According to many people, the world is going downhill. In classical Arabic, so I have been told, this can be expressed by the word mounqaliba, which could be translated as ‘devolution’. But you have travelled all over the world to support many emancipatory efforts. Does this give you a more positive outlook on the future, or do you also fear the increasing polarizations between rich and poor, secular and religious, East and West, and so on?
I do see some heightened emphasis on the dichotomy, but I’m much more optimistic, particularly when it comes to women’s involvement in the reforms of their own lives. I’ve seen things come to fruition that I couldn’t have imagined ten years ago. And even as there are some challenges to this positive thrust forward, I now see a greater connective force for Muslim women. And I love meeting young women who have just gotten engaged in the process because they make someone of sixty, like myself, even more hopeful that it will continue in a positive way. So, despite some of the backlash, I feel that we’re on the move and that the move is inevitable because of the non-sustainability of the things we’re facing. And it is becoming ever clearer to many people that gender inequality is one of those unsustainabilities of society. It’s almost as if time itself has proven the mandate of gender equality.
In what measure is Islam a force in this search for equality? Do most of the activists ‘happen to be Muslim’ while they get a wave of feminism going, or are they creating a specific strand of Islam?
I think it’s a combination. There are some people that strongly believe that the way to be successful is to leave Islam out of the formula. In regards to gender issues particularly, they rely on certain human rights instruments. So, there was a time where you could not have both Islam and human rights, but that was simply because nobody interrogated what Islam really means and who decides. On the other side, some people never interrogated human rights and just supposed that these texts weren’t useful simply because they were constructed in the West. Over time, however, many people have come to see that there is no problem reconciling the different approaches. The two really aren’t mutually exclusive at all and, in the end, you do not have to ‘choose’ one or the other. So there is no need to ‘prefer’ human rights over Islam and, therefore, throw away Islam. All we should do is ask ourselves the question: “Who decides the way Islam should be lived?” And then we should ask: “Why would I not be able to question some of those authorities?”
Would you then propose some sort of ‘Islamic liberation theology’?
I myself do not use the term because, the way it manifested itself within Christianity, liberation theology was a force for those in a state of oppression. ButI do not assume a state of oppression. Instead, I assume a state of misrepresentation, misinterpretation and misappropriation. So, there is nothing to be ‘liberated’ from. There is simply the need to reclaim the authenticity of Islam. And that’s an aspect of social, political, economic and spiritual transformation.
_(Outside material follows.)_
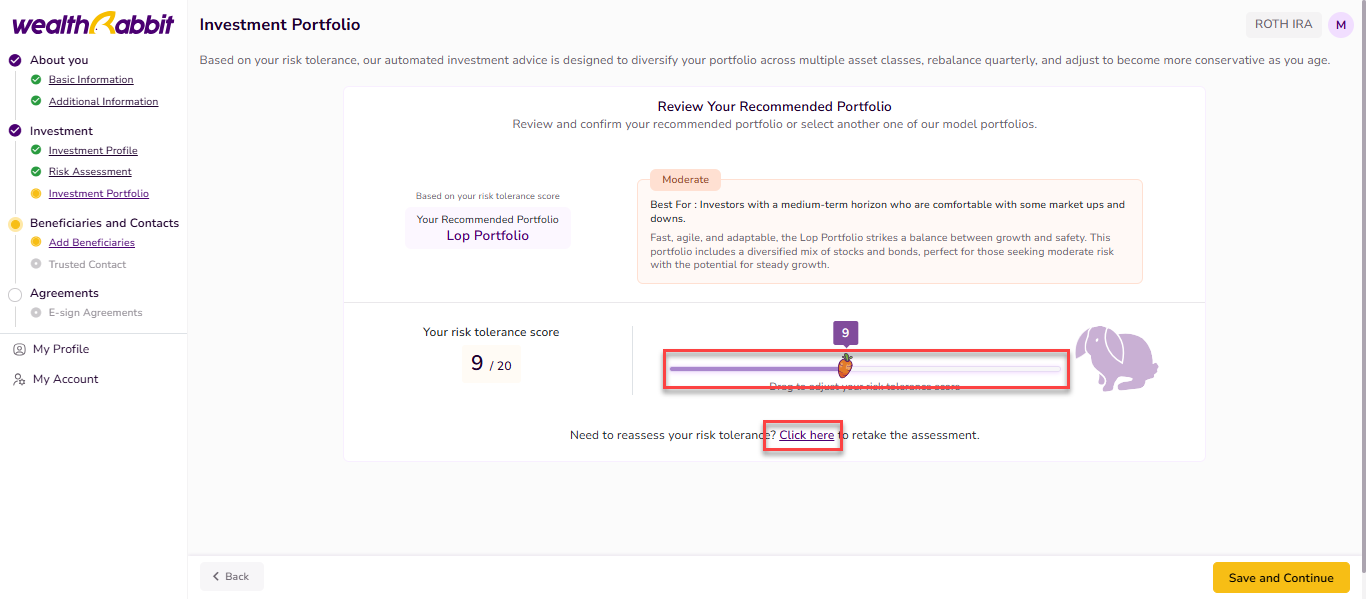This screenshot has width=1366, height=599.
Task: Click green checkmark beside Basic Information
Action: (36, 80)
That’s why I prefer the term ‘reformed theology’. This is not the same as what is often called ‘liberal Islam’ because ‘liberal Islam’ only extracts some convenient elements out of Islamic theology, as well as other articulations of human well-being, and tries to leave the rest behind. But the methodology of a ‘reformed theology’ explicitly looks at the entire Islamic corpus. It specifically takes the responsibility for weighing the advantageous aspects of that classical legacy while, at the same time, challenging biases and misappropriations. It will question the intellectual and philosophical roots of injustices and will question the work that is done under the pervasive patriarchal thrust of human civilisation – but from the sources, which means that a ‘reformed theology’ will make use of the Qur’an and the life of the Prophet to attack aspects of misappropriation.
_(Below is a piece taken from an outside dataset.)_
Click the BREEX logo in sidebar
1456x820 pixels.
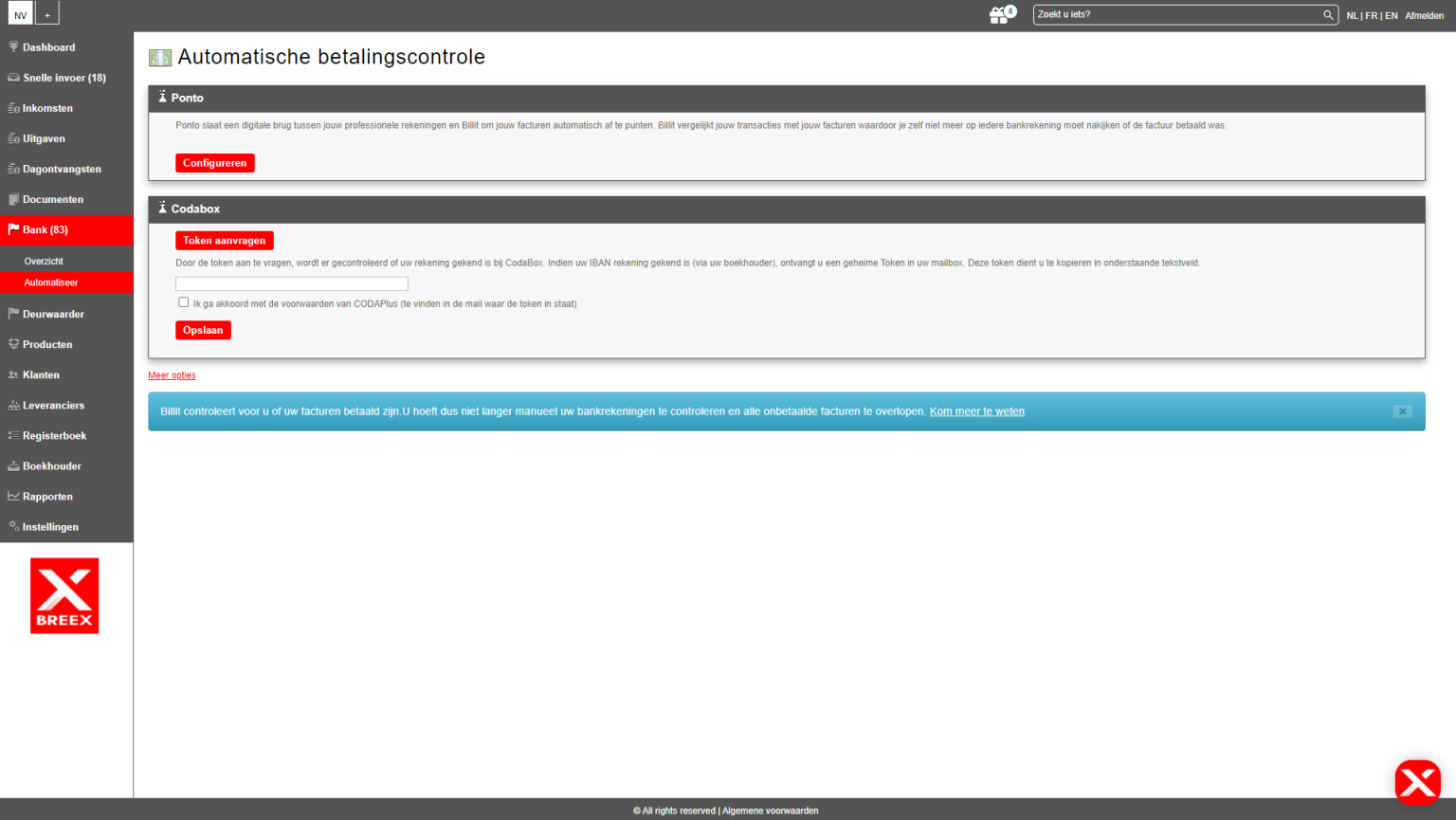coord(64,595)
Let me give you a small example. As you know, I have been leading our local community in prayer. You will hear people who categorically say: “In Islam, women shouldn’t lead the Muslim community in prayer.” But the question must then be asked: “How do you come to those conclusions? What is your evidence?” And when you look back, you’ll not only see that the Qur’an does not prohibit women from being imam or leading in prayer. The Qur’an also doesn’t say they have to be male. Likewise, the Prophet never prohibited women from becoming an imam and never said it had to be a man. So, if the Qur’an and sunnah have no explicit confirmation of that opinion, we have to wonder how we came to that opinion.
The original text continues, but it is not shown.